Niue defends stamps that part Wills and Kate
The Pacific nation of Niue on Tuesday defended "unusual" royal wedding stamps which raised eyebrows around the world by splitting Prince William from his bride-to-be Kate Middleton.
The stamps, approved by Britain's Queen Elizabeth II, have a perforated line between the royal couple. Together they are worth NZ$5.80 (US$4.53) but when separated the prince is worth $3.40 and Middleton a cheaper $2.40.
Niue Premier Toke Talagi said he had received plenty of feedback from around the world since the stamps were issued last month with people saying they found them "unusual".
"People indicated the stamps, made by New Zealand Post, meant the couple will separate in future. I don't know why they would interpret it that way," Talagi told AFP.

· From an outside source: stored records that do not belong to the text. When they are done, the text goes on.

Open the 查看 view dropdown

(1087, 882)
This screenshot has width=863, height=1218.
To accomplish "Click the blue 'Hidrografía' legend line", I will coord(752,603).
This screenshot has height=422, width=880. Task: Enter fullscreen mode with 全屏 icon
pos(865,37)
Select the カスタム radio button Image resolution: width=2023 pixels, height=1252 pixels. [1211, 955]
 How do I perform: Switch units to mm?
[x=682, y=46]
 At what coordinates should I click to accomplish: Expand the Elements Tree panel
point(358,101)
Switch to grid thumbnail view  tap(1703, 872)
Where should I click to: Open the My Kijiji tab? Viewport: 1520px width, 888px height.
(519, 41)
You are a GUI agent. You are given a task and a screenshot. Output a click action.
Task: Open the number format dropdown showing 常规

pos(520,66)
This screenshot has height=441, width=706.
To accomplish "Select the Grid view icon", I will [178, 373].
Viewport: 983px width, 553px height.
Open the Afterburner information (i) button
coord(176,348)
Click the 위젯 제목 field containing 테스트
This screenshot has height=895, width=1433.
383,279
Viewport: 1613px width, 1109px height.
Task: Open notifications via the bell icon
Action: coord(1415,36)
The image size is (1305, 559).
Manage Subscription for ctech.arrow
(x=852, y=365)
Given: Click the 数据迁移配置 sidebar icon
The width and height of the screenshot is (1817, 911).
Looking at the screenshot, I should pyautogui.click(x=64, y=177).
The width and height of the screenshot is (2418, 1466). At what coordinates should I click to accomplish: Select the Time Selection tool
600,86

"I don't think it means that. I think it means we're very happy celebrating the royal marriage."
However, Talagi said the stamps could be a tourism boost for the country, which occupies a 260 square-kilometre (100-square-mile) coral island in the south Pacific and has a population of just 1,400.
"I suspect in future a lot of people will come here to see where the stamps are from."
New Zealand Post said on its website they "capture the royal couple as we so often see them -- graceful, composed and very much in love".
The general manager of stamps, Ivor Masters, told New Zealand's TV3 news that the stamps were collectors' items and it was unlikely they would be torn apart for postage.
Simon O'Conner, chairman of the pro-royalist Monarchy New Zealand organisation, described the stamps as "slightly strange" but not insulting.
"The monarchy has thick skin and they would even have a sense of humour about it," O'Connor told the New Zealand Herald.
The president of the New Zealand Stamp Collectors club, Steven McLachlan, said he expected the stamps would prove popular.
"People from all around the world will buy this stamp in big quantities and they will love it."